I met a traveller from an antique land
Who said: Two vast and trunkless legs of stone
Stand in the desert. Near them, on the sand,
Half sunk, a shattered visage lies, whose frown,

And wrinkled lip, and sneer of cold command,
Tell that its sculptor well those passions read
Which yet survive, stamped on these lifeless things,
The hand that mocked them and the heart that fed.

And on the pedestal these words appear:
«My name is Ozymandias, king of kings:
Look on my works, ye Mighty, and despair!»

Nothing beside remains. Round the decay
Of that colossal wreck, boundless and bare
The lone and level sands stretch far away

 

Ozymandias (Español)

Conocí a un viajero de una tierra antigua
quien dijo: «dos enormes piernas pétreas, sin su tronco
se yerguen en el desierto. A su lado, en la arena,
semihundido, yace un rostro hecho pedazos, cuyo ceño

y mueca en la boca, y desdén de frío dominio,
cuentan que su escultor comprendió bien esas pasiones
las cuales aún sobreviven, grabadas en estos inertes objetos,
a las manos que las tallaron y al corazón que las alimentó.

Y en el pedestal se leen estas palabras:
«Mi nombre es Ozymandias, rey de reyes:
¡Contemplad mis obras, poderosos, y desesperad!»

Nada queda a su lado. Alrededor de la decadencia
de estas colosales ruinas, infinitas y desnudas
se extienden, a lo lejos, las solitarias y llanas arenas»

 

La decadencia que encontramos en los sitios abandonados y ruinosos nos invita a pensar que conquistar la eternidad es una tarea imposible. Las cosas que son importantes dejarán de serlo; el orden dará paso al desorden; la naturaleza se cobrará su tributo y derruirá las obras del ser humano; lo que antaño fue sagrado para millones de personas será un cuento para las generaciones del futuro y nuestras posesiones más preciadas acabarán en la basura, rotas o vendidas en un rastro al mejor postor.

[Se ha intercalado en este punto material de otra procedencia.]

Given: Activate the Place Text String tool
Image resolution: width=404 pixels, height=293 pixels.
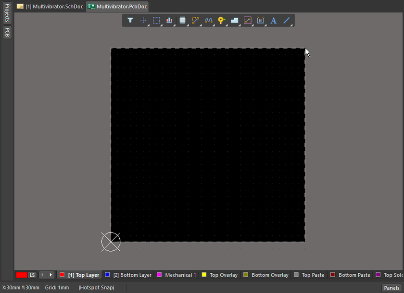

Una de mis aventuras entre ruinas me llevó a una fábrica abandonada. Fue, en su tiempo, la más grande Europa —según me contaron—. Era parte de una gran empresa que fue todo un ejemplo de su sector. Y allí, entre jaulas antiguas, muebles carcomidos por el fuego y las termitas, motores gigantescos abandonados a su suerte, facturas desperdigadas por el suelo, paredes desplomadas y enredaderas conquistando despachos, aprecié una vez más que la decadencia nos enseña una lección de humildad que no debemos olvidar. El nombre de la fábrica me lo guardo para mí, pero las fotos de aquel lugar las dejo como testimonio de que, incluso cerca de casa, existen historias asombrosas que han sido borradas, pero que si abrimos los ojos podemos encontrar auténticos tesoros en los sitios más insospechados.

[1] El ascensor espacial: autopista hacia el cielo. Por Daniel Marín.